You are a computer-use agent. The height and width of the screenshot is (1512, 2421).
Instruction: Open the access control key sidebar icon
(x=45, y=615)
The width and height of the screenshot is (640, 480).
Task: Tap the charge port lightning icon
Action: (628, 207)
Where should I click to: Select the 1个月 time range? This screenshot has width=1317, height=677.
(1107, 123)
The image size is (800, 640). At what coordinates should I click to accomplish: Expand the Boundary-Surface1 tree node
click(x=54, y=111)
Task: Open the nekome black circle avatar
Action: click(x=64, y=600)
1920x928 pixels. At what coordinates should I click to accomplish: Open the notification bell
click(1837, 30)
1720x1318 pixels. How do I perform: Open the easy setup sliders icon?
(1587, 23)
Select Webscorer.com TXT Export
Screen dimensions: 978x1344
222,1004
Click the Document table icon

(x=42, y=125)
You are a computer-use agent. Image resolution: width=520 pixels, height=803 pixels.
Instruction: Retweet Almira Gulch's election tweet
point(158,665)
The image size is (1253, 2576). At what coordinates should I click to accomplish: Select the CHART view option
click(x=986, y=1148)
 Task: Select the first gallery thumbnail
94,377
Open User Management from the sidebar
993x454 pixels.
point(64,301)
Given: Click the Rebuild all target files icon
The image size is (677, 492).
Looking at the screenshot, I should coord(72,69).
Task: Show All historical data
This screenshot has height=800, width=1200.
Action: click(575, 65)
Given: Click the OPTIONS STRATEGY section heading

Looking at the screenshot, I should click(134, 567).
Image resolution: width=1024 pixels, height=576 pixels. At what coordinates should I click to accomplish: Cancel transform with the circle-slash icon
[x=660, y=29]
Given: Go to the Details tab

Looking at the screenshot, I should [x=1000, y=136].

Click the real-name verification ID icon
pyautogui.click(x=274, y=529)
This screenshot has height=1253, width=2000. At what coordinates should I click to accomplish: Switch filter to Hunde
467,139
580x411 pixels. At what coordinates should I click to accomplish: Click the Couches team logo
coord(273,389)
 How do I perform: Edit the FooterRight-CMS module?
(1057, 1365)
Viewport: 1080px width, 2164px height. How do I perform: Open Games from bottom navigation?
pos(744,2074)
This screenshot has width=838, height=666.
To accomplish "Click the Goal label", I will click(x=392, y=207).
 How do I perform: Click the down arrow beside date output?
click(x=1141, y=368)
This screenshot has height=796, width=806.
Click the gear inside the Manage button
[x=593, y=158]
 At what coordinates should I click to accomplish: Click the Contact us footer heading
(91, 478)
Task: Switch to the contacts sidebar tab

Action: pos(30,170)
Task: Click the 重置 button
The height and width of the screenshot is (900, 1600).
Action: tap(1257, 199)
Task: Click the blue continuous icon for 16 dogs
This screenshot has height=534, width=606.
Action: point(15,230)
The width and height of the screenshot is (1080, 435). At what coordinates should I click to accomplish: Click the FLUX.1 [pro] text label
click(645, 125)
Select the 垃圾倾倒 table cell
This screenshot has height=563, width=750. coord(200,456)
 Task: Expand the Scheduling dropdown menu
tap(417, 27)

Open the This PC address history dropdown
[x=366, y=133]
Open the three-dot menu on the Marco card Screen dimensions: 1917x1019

------------------------------------

Please return every entry exactly as it appears.

**YOUR SOLUTION**
You are a computer-use agent. The height and width of the screenshot is (1512, 2421).
Instruction: Open the access control key sidebar icon
(x=45, y=615)
The width and height of the screenshot is (640, 480).
Task: Tap the charge port lightning icon
Action: (628, 207)
Where should I click to: Select the 1个月 time range? This screenshot has width=1317, height=677.
(1107, 123)
The image size is (800, 640). At what coordinates should I click to accomplish: Expand the Boundary-Surface1 tree node
click(x=54, y=111)
Task: Open the nekome black circle avatar
Action: click(x=64, y=600)
1920x928 pixels. At what coordinates should I click to accomplish: Open the notification bell
click(1837, 30)
1720x1318 pixels. How do I perform: Open the easy setup sliders icon?
(1587, 23)
Select Webscorer.com TXT Export
Screen dimensions: 978x1344
222,1004
Click the Document table icon

(x=42, y=125)
You are a computer-use agent. Image resolution: width=520 pixels, height=803 pixels.
Instruction: Retweet Almira Gulch's election tweet
point(158,665)
The image size is (1253, 2576). At what coordinates should I click to accomplish: Select the CHART view option
click(x=986, y=1148)
 Task: Select the first gallery thumbnail
94,377
Open User Management from the sidebar
993x454 pixels.
point(64,301)
Given: Click the Rebuild all target files icon
The image size is (677, 492).
Looking at the screenshot, I should coord(72,69).
Task: Show All historical data
This screenshot has height=800, width=1200.
Action: click(575, 65)
Given: Click the OPTIONS STRATEGY section heading

Looking at the screenshot, I should click(134, 567).
Image resolution: width=1024 pixels, height=576 pixels. At what coordinates should I click to accomplish: Cancel transform with the circle-slash icon
[x=660, y=29]
Given: Go to the Details tab

Looking at the screenshot, I should [x=1000, y=136].

Click the real-name verification ID icon
pyautogui.click(x=274, y=529)
This screenshot has height=1253, width=2000. At what coordinates should I click to accomplish: Switch filter to Hunde
467,139
580x411 pixels. At what coordinates should I click to accomplish: Click the Couches team logo
coord(273,389)
 How do I perform: Edit the FooterRight-CMS module?
(1057, 1365)
Viewport: 1080px width, 2164px height. How do I perform: Open Games from bottom navigation?
pos(744,2074)
This screenshot has width=838, height=666.
To accomplish "Click the Goal label", I will click(x=392, y=207).
 How do I perform: Click the down arrow beside date output?
click(x=1141, y=368)
This screenshot has height=796, width=806.
Click the gear inside the Manage button
[x=593, y=158]
 At what coordinates should I click to accomplish: Click the Contact us footer heading
(91, 478)
Task: Switch to the contacts sidebar tab

Action: pos(30,170)
Task: Click the 重置 button
The height and width of the screenshot is (900, 1600).
Action: tap(1257, 199)
Task: Click the blue continuous icon for 16 dogs
This screenshot has height=534, width=606.
Action: point(15,230)
The width and height of the screenshot is (1080, 435). At what coordinates should I click to accomplish: Click the FLUX.1 [pro] text label
click(645, 125)
Select the 垃圾倾倒 table cell
This screenshot has height=563, width=750. coord(200,456)
 Task: Expand the Scheduling dropdown menu
tap(417, 27)

Open the This PC address history dropdown
[x=366, y=133]
Open the three-dot menu on the Marco card Screen dimensions: 1917x1019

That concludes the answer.